ダイヤモンドの出現事例も非常に多かった。出現したダイヤモンドの多くは8角形のカットが施されており、下面に金箔が張られているものが一般的だった。出現したダイヤモンドを専門家に鑑定してもらうと、「これは地球上に存在していない物質だ。研究のため、1億円で売って欲しい」と言われた、という証言が会報に掲載された。信者は奇瑞の品物を、神の力による、非人工的な物質であると信じ、積極的な検証などは行わなかった。

ゴールドの奇瑞とは、最大でも高さ1cm程度の、七福神や打ち出の小槌などの縁起物を彫った小さな金製の彫刻が、忽然と信者の元に出現するとされる現象である。

金粉銀粉、ダイヤモンド、ゴールドといった物質の出現現象は、たいへん多くの信者が体験しており、今でも保有している信者を見つけることは容易である。

物質出現の奇瑞に対する批判

物質出現の奇瑞は、一時の勢いは衰えたといえ、現在でも発生し続けている現象である。しかし、最近になって、この物質出現の奇瑞に対する批判的見解が増加してきた。

近年、ダイヤモンドを保有している信者が宝石商などの専門家に鑑定を依頼したところ、安価なイミテーションであると鑑定された例が多数報告されている。その際、下面に張られている金箔は、模造品のダイヤモンドを輝かせるために一般的に行われている、人工的な鏡面処理であるとされている。

ゴールドの奇瑞の彫刻も、金製であるとは確認出来ず、材質も、鋳型も、神社のお守りに入っている安価な工業製品と同等なものであるという検証が多数報告されている。これらのことから、信者がありがたがる奇瑞の品物は、人工物であり、安価な既製品にすぎないという否定的な見解が現在有力である。出現する品物が安価な工業既製品であることから、物質出現の奇瑞現象そのものも、教団が組織的に行った大規模な捏造工作ではないのか、と考える批判者も多いが、現在の所、同教団が奇瑞を捏造するために、そういった安価な既製品を組織的に撒いていたような告発や報告は存在しない。

神慈秀明会に否定的で、反旗を翻した人物は非常に多く、中には会主会長の側近だった者もいるが、そのような人物からも、奇瑞の組織的な捏造があったという報告はない。また、出現事例はあまりにも膨大にあり、教団と利害関係を持たない末端信者や未信者の目撃者も非常に多数おり、出現箇所も出現状況も様々であるため、組織的に秘密裏のまま奇瑞現象を捏造工作することは、現実的には不可能であると思われる。どうやら、奇瑞現象において出現していたさまざまな物質は安価な工業既製品であることが多いが、それが忽然と奇跡的に現れていたらしいというのが、現在の平均的な見解である。

このことを知った信者の中には、「たとえ品物が偽物であっても私には関係ない。私がそれをそのときに頂いたということに意味があるのだ」という理解をする者も多い。また、このことを知った批判者は、「もし神慈秀明会の神様が本当の神様なら、このような偽物をさも本物のように出すのだろうか」と、神慈秀明会の主催神の性質を疑っている。

(指示文 1)
物質出現の奇瑞をめぐる文章と次の(a)〜(c)がそれぞれ合っているか、「はい」か「いいえ」で答え、決め手となる文章中の語句をそのまま引用すること。
(a) 出現したダイヤモンドは、下面に金箔が張られているものが一般的だった。
(b) 教団が安価な既製品を組織的に撒いていたという告発が存在する。
(c) ゴールドの奇瑞の彫刻は、最大で高さ5cm程度である。
(指示文 2) 物質出現の奇瑞をめぐる文章が、多くの信者が体験した出現現象の物質として一文に並べて挙げているものを、文章中の語のまますべて挙げてください。
(指示文 3) 物質出現の奇瑞をめぐる文章の続きを、最後の文の後から書くこと。
記録はここでは使わない。

(提供データ)

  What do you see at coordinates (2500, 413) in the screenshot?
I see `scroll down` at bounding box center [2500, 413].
==
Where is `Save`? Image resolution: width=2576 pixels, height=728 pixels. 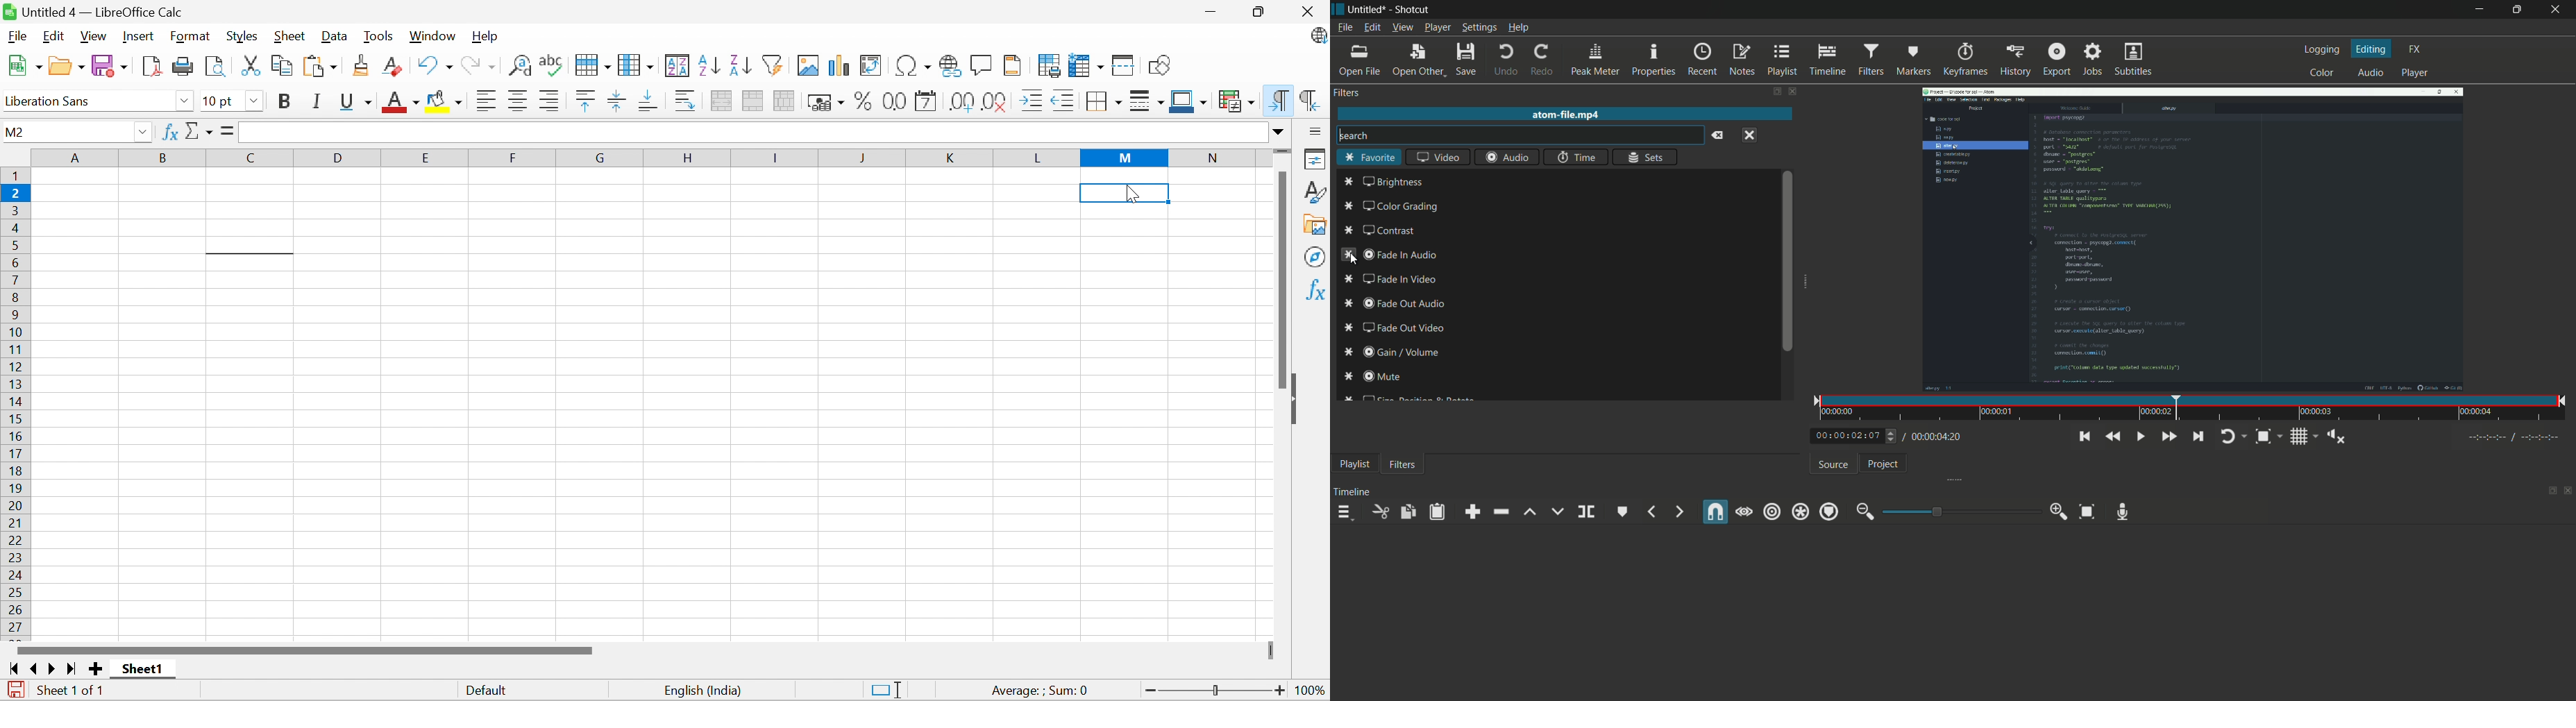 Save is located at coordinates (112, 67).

(結果 1)
(a) はい:「下面に金箔が張られているものが一般的だった」
(b) いいえ:「そういった安価な既製品を組織的に撒いていたような告発や報告は存在しない」
(c) いいえ:「最大でも高さ1cm程度」

(結果 2) 金粉銀粉、ダイヤモンド、ゴールド

(結果 3)
旧体制から新体制へ

神慈秀明会では、1997年に活動方針の体制を一新した。1997年から現在までを新体制と呼ぶ。それ以前、立教の1970年から1996年末までを旧体制と呼ぶ[15]

神慈秀明会は、新旧体制下において、活動内容や教団内の風潮、価値観などが全く異なっている。したがって神慈秀明会を客観的に理解するためには、旧体制と新体制の差異を知る必要がある。

旧体制とは

旧体制時代とは、人救いの名の下に神慈秀明会全体が、数の目標達成に邁進していた時代であった。旧体制時代における主な年間目標とは、参拝(大祭などへの参拝人数)、布教(年間の入信者)、献金(本部神殿や美術館建設のための資金)であった。

旧体制時代、神慈秀明会の信者数は爆発的に増大し、文部省文化庁発表で最大44万人が報告されている。この時代は、大規模な建設と、その資金とするための献金の推進が活発であった。教団は施設建設のため献金を膨大に集め、豪華な神殿(推定金額150億円)や美術館(推定金額、建築費500億円、美術品購入費500億円)などの建築を実現した。無理な入信数や献金額を掲げたため、職場、学業を放棄しての布教活動や、無理な借金をしてまでの献金活動などが、「自己放棄」という名の教義の元、容認されており、実際に一部の支部で大規模に行われていた。駅前や大学施設などでの公的施設でも街頭布教が活発に行われたため、公的施設の管理法人とのトラブルも多発した。

そんな旧体制の活動は、活動の現場においては、信者は、家族や会社、学校などとの間に様々なトラブルなどを起こしがちだったが、新聞や雑誌にそれらの活動が取り上げられて大々的に社会問題化することは、結果的に起こらなかった。そのため、当時の信者は、旧体制の活動が社会との間になんらかの問題を起こしがちであるとの認識を持っていなかった。しかし、実際には、家族などからの苦情が本部に集中していたことを、1996年末、小山弘子会長が、講話という形で初めて公にし、明らかにした。この講話において、神慈秀明会は、旧体制の活動の問題を公に認めた。

旧体制の終焉と新体制の発足

神慈秀明会の方針変更の兆しは、1995年から徐々に現れていた。1996年にMIHO MUSEUMが開館する際、館長に予定されていた梅原猛より、「母体がこの状態では館長には就任できない」という通告があり、この時に小山弘子会長が、それまでの過激な布教献金体制への見直しをおこない、1997年から新体制として会の方針を一新した。それ以後は、過激な布教、献金活動は沈静化した。

新体制発足時の1997年1月号の会報に、教団幹部から教団トップの小山弘子会長に対しての謝罪文が掲載された(信者に向けての謝罪文ではない)。夏休みを利用して日本中で布教活動を一斉に展開する#夏期布教#カレッジ、エリート会と言った勉強会、拠点に合宿して布教をする自己放棄など、旧体制時代の神慈秀明会を特徴づけていたさまざまな活動や企画が1997年で一挙に中止、禁止された。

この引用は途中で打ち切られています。